David Huffman, Ph.D.

Third Advisor

Todd Barkman, Ph.D.

Keywords

Crystallography, enzymology, flavin containing enzymes, nicotine catabolism, pnao, pseudomonas putida S16

Access Setting

Masters Thesis-Open Access

Abstract

Our laboratory has previously shown that nicotine oxidoreductase (NicA2), a member of the flavin-containing amine oxidase family, uses a cytochrome c protein (CycN) as its electron acceptor rather than characteristically accepted molecular oxygen. Within the Pseudomonas putida S16 genome, the nicA2 gene forms an operon with cycN and pseudooxynicotine amine oxidase (pnao), another flavin containing amine oxidase enzyme. The first two steps in the nicotine catabolism pathway are catabolized by NicA2 and Pnao.
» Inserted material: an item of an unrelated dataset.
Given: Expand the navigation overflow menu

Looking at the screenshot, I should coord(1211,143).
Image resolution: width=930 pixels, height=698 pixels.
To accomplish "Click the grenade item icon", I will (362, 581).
Through redox chemistry, NicA2 converts nicotine to pseudooxynicotine and Pnao converts pseudooxynicotine to 3-succinoylsemialdehyde-pyridine. In this thesis, we characterize the kinetic and structural properties of Pnao. Similar to NicA2, Pnao is poorly oxidized by O2 but can rapidly reduce CycN, contradicting the largely conserved “oxidase” behavior within the flavin-dependent amine oxidase family of enzymes. We also observed that, like NicA2, Pnao is unable to reduce other cytochrome c proteins, and resolved the crystal structure for Pnao at 2.60 Å, which reveals that, despite only sharing ~40% sequence identity, Pnao has a similar overall structural fold as NicA2. Our results indicate that, despite having similarities to flavin containing amine oxidases, Pnao, like NicA2, should be reclassified as a dehydrogenase.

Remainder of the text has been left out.